Oefening 5A – Don Tigny in rugligging
Deze oefeningen zijn bedoeld om het sacro-iliacaal gewricht dat zich laag in uw bekken bevindt, te normaliseren. De oefeningen voert u uit op een zo ontspannen mogelijke manier, met een bewuste buikademhaling. Het is belangrijk dat u tijdens deze oefening niet stabiliseert. De eerste twee stappen van deze oefening voert u liggend uit, bijvoorbeeld op bed of op de grond. Bij stap drie staat u met één been op een verhoging.
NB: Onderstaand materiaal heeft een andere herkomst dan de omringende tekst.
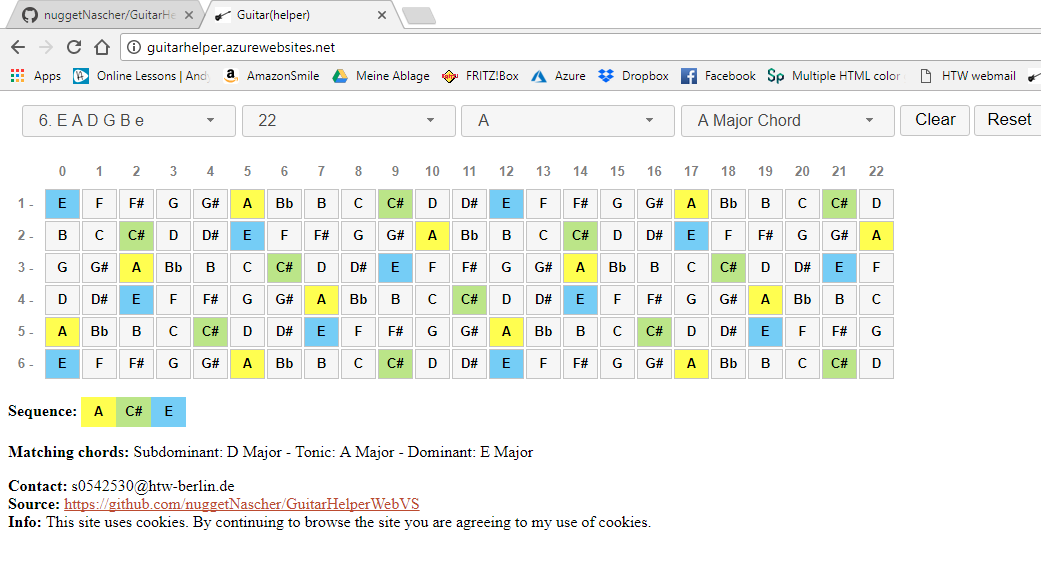The height and width of the screenshot is (585, 1041).
Task: Open the Dropbox bookmark
Action: coord(634,76)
Dit kan een krukje zijn, de hoogte van de eerste traptrede is ook al hoog genoeg.
Stap 1
U ligt op uw rug met gestrekte benen.
Uw rechterbeen trekt u met gebogen knie omhoog. Uw armen slaat u om de knie en u trekt uw been tegen uw borst.
De knie van uw gebogen been wijst iets naar buiten.
Stap 2
U ontspant – denk aan uw buikademhaling – en duwt met uw gebogen been naar uw andere voet, alsof u uw been wilt gaan strekken. Met uw armen houdt u deze strekbeweging tegen, zodat uw been zich niet verplaatst.
Vervolgens doet u dezelfde oefening met uw linkerbeen.
Oefening 5B – Don Tigny in rugligging
U ligt op uw rug met gestrekte benen.
U buigt uw rechterbeen zodat uw voet ter hoogte van uw linkerknie staat, plat op de ondergrond.
U drukt de hiel van uw gebogen been enkele tellen zachtjes naar beneden, terwijl ook uw tenen en bil plat blijven.
Als u de oefening goed uitvoert, voelt u dat de spieren in de achterkant van uw dijbeen zich spannen.
Ontspan volledig – denk aan uw buikademhaling – en herhaal de oefening. Vervolgens doet u hetzelfde met uw linkerbeen.
Oefening 5C – Don Tigny staand
Stap 1
U staat met uw linkerbeen op een verhoging (krukje of traptrede). De voet van uw gebogen been is ontspannen, iets naar buiten gedraaid. Uw gewicht staat op beide benen.
Stap 2
U laat uw bovenlichaam zachtjes voorover buigen, zo ver als u kunt. U houdt deze
positie even vast, komt weer rustig omhoog
en herhaalt de oefening. Vervolgens doet u hetzelfde met uw rechterbeen op de verhoging.